A lake resort town whose ballroom holds one of American music's saddest footnotes, right alongside a genuinely happy Midwestern summer scene. Lia and I stood on the dance floor where Buddy Holly played his last show and then went and ate ice cream on the beach like everyone else.

Clear Lake is, on its surface, a straightforward Midwestern summer lake town — a mile-long public beach, ice cream stands, pontoon boats idling past waterfront cottages — and for most of the day that’s exactly the mood Lia and I sank into, walking the sand in bare feet and eating fried cheese curds we probably didn’t need. But the town also holds one of American music’s most somber landmarks, and it changes how you see the place once you know it.

The Surf Ballroom

On February 2, 1959, Buddy Holly, Ritchie Valens, and J.P. “The Big Bopper” Richardson played a show at the Surf Ballroom, a cavernous dance hall with a nautical-cloud mural still painted on its ceiling, before boarding a small plane that crashed in a snowy field just north of town, killing all three along with the pilot. The ballroom still operates as a live music venue, and its lobby doubles as a small, quietly moving museum of instruments, photographs, and handwritten set lists.

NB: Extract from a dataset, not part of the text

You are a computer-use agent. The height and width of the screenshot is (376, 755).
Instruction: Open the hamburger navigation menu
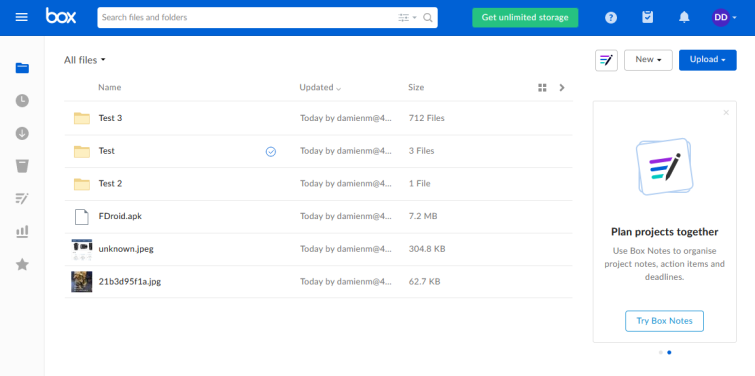point(22,17)
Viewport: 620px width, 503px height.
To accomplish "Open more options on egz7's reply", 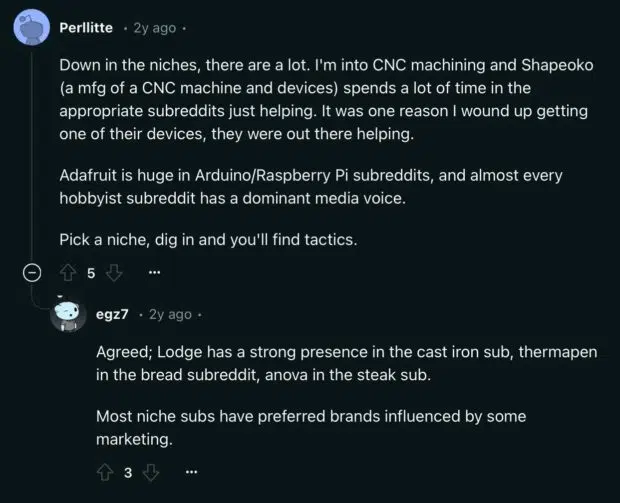I will click(192, 472).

We stood on the same dance floor where that final show happened, the room otherwise empty and sun coming in sideways through tall windows, and neither of us said much for a while.

The vintage marquee and dance floor interior of the Surf Ballroom in Clear Lake, Iowa

The beach and the lake itself

Back outside, the mood lifted fast. Clear Lake’s public beach runs along the north shore in a long, gently sloped stretch of sand, and on the July afternoon we visited it was packed with families, teenagers on paddleboards, and a surprising number of sailboats tacking across the open water. We rented kayaks from a shop near the pier and paddled out toward the middle of the lake, looking back at a shoreline of lake cottages and church steeples that felt like a postcard from an Iowa summer nobody outside the state usually pictures.

Families and sailboats along the sandy public beach on Clear Lake, Iowa

Getting There

Mason City Municipal Airport (MCW) sits about ten minutes east with limited regional service, while Des Moines International Airport (DSM) is roughly two hours south for a wider range of flights. From the Twin Cities, it’s about two hours by car on I-35. A car is the practical way to get around, though the lakefront and Surf Ballroom area are both easily walkable once you’ve arrived.